Robo-Uber Project: Building an Automated Taxi Dispatch System
Project Goal: Develop a simplified, intelligent system for an automated taxi service involving both taxi agents and a central dispatcher, focusing on optimization, planning, and bid-based dispatching.
Project Overview
In Robo-Uber, you’ll develop a multi-agent system where both taxis and a central dispatcher work collaboratively to transport users (‘fares’) efficiently. Taxis operate on a pre-set map, navigate around obstacles, and are responsible for bidding on fares while a dispatcher manages fare allocations and maximizes system returns.
System Components
- Service Area: A networked map of roads with random fare requests.
- Central Dispatcher: Handles fare requests, bidding, and fare assignments.
- Taxi Agents: Simulated taxis that handle route planning, bidding, and earning management.
Time in this simulation advances in one-second intervals, and traffic conditions, road capacity, and fare requests vary.
Project Tasks
Task 1: Path Planning (20%)
- Initial Evaluation:
- Run a basic system simulation and analyze taxi and dispatcher returns, operational uptime, and fare cancellations.

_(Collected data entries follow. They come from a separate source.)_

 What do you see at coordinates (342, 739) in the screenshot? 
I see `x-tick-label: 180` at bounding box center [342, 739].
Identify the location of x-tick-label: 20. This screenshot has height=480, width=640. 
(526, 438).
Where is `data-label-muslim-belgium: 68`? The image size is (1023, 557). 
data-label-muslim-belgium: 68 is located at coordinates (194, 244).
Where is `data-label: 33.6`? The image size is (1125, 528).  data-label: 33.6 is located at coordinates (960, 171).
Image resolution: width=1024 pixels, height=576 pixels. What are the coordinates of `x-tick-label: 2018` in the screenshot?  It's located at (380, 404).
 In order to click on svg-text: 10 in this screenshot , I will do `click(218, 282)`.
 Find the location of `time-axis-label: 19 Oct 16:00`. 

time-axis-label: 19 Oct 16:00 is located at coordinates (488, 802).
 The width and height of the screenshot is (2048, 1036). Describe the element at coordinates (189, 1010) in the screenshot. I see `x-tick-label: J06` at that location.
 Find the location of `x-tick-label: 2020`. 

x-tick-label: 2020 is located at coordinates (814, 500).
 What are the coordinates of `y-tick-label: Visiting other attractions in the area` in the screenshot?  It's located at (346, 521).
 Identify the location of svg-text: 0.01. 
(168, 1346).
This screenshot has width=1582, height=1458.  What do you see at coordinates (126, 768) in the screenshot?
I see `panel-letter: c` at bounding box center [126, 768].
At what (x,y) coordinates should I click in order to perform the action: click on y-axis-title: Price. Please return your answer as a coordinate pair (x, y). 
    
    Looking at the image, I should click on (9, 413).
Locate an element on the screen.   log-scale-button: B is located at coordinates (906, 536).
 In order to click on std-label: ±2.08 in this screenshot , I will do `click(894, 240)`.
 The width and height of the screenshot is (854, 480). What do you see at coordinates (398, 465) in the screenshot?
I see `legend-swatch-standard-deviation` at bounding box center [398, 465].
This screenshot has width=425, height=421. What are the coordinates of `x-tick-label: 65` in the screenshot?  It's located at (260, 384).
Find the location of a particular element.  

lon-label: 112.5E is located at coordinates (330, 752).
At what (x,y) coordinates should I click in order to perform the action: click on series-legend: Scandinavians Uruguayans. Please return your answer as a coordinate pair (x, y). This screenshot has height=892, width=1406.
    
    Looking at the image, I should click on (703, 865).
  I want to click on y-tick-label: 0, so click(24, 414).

- Path Planning Enhancement:
- Modify the
_planPath
function to optimize route efficiency. Justify your approach and compare results with the baseline.
- Probabilistic Path Planning (Optional):
- Implement a path planner considering real-time traffic estimates and analyze its impact on fare cancellations.
Task 2: Dispatcher Optimization (10%)
- Enhance the
_allocateFare
function to maximize returns by optimizing fare scheduling, reducing wait times, and balancing bid requirements.
- Perform a comparative analysis of schedules and returns before and after changes.
Task 3: Taxi Bidding Strategy (20%)
- Bid Optimization:
- Update the
_bidOnFare
function to improve expected returns, comparing outcomes with and without traffic.
- System Analysis:
- Evaluate the commercial feasibility of this automated taxi service and areas needing further testing.
- Dispatcher Cost Function (Optional):
- Modify
_costFare
to maximize fare transport probability, minimize cancellations, and discuss its application in real-world deployments.
Assessment Criteria
Your project will be assessed on:
- Task Functionality: Meeting basic requirements for each component.
- Quality and Originality: Innovative approaches in planning, dispatch, and bidding.
- Coding Practice and Documentation: Clean, well-documented code.
- Evaluation and Analysis: Insightful comparisons and recommendations.
This individual project emphasizes foundational AI principles in transport logistics, providing practical experience in route optimization, fair bidding, and dispatch decision-making for real-time applications.